THE next day, after a long interview with Christian Lillie, and granting the further delay of a week to Anne for Christian’s sake, Mrs. Catherine returned to Edinburgh. At the week’s end, when she had rendered what service and assistance she could to Christian, Anne was to join Mrs. Catherine, and they were to proceed home.

But the invitation of Mrs. Catherine, and Anne’s entreaty that she should accompany them, was steadily and quietly negatived by Christian. The day before Anne left Schole, they sat together in the study – Anne was renewing her solicitations.

“No,” said Christian, calmly, “no, I cannot leave his grave. I cannot give up my watch of Patrick. You do not know – I pray God you never may – when folk have watched and waited for a lifelong like me, how hard it is to break the old wont, even though it be one of the sorest pain that ever oppressed mortal spirit. I am calm now – you know how calm I am – but I must tarry by his grave.”

“And will you stay here,” said Anne, “here in this desolate house?”

“At this time I must – my desire is to return to our old home, before Marion comes back to me – I forget she has been a mother long, and a grave tried woman. I only mind her as my bird Marion, my little sister; I would like to have her chamber for her, as it was before this cloud fell. You shall go with me to-morrow, and we will see what they say – the people who are in the house.”

“And where are they?” said Anne, “will you not tell me, Christian, where they are?”

Christian’s countenance changed: “They will be home in due time. Your brother Norman will reveal himself to you himself, and you will not ask me further. It is a weakness – a remembrance of my old bondage – but you will wait, Anne, my sister. – Let him carry you his own secret himself.”

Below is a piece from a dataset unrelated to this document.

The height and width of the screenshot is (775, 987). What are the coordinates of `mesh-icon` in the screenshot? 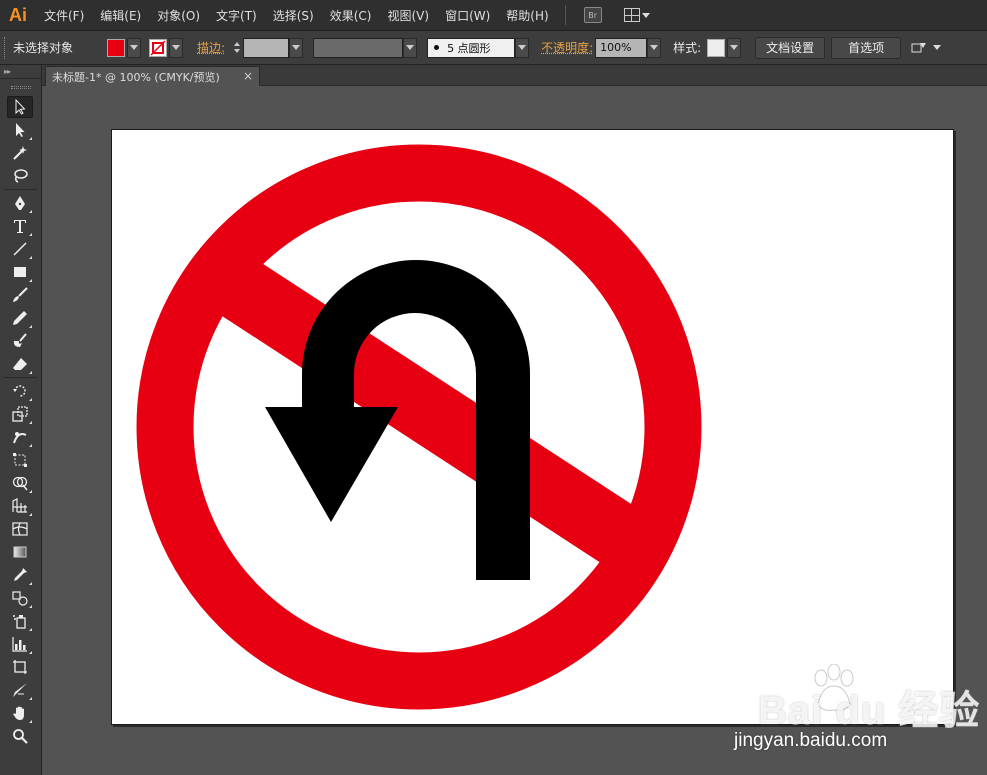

Anne was silent. It was a singular hesitation this, but she could not press her question further. “And will you not come to Merkland – to see us – to see Lilie?”

“I will come when Marion comes,” said Christian. “Let me stay until then. By the time this year is ended, as I calculate, they will be home, and till that time I will rest.”

Anne rose, a stranger was at the gate: through the window she descried the good-humored round face of Mrs. Brock, her earliest acquaintance in Aberford. “Here is your tenant, Christian,” she said: “shall I see her? it may fatigue you.”

“No,” said Christian, “let her be brought in, Anne; it will save us our walk to-morrow.”

Anne went out, and met the Grieve’s wife, who was greatly astonished to see her. “Eh, preserve me! is this you, Miss Ross? and ye never came back to tak a cup o’ tea; and I’ve been looking for ye ilka fine day; and sae muckle as wee Geordie had to tell his father about the leddy yon night; and ye’ll hae been biding close a’ this time at Aberford?”

“No,” said Anne, “I have been in the North since I saw you.”

“And sae ye ken Miss Lillie? She’ll be sair put out o’ the way, it’s like, about her brother. Losh! do ye ken Miss Ross, our George says there’s something in the papers about it being Maister Lillie that killed the man, and no young Redheugh. Is there onythiug in’t, think ye? ane couldna ask Miss Lillie.”

“By no means,” said Anne, “she is in great grief for her brother, and you must not allude to it.”

“It’ll be true then? Eh! to think of a delicate looking man like thon doing the like o’ that.”

“It was an accident,” said Anne, quickly; “he was a gentleman, who would not have harmed any living thing. Do you wish to see Miss Lillie?”

“Ou, ay, it was just about the house, ye ken. George thought we micht maybe come to a settlement about the house. Ye see there’s a new yin building at the back end o’ the toun, nigher the water – a guid twa story house, and we’ve a big family, and George would like to be off or on at yince.”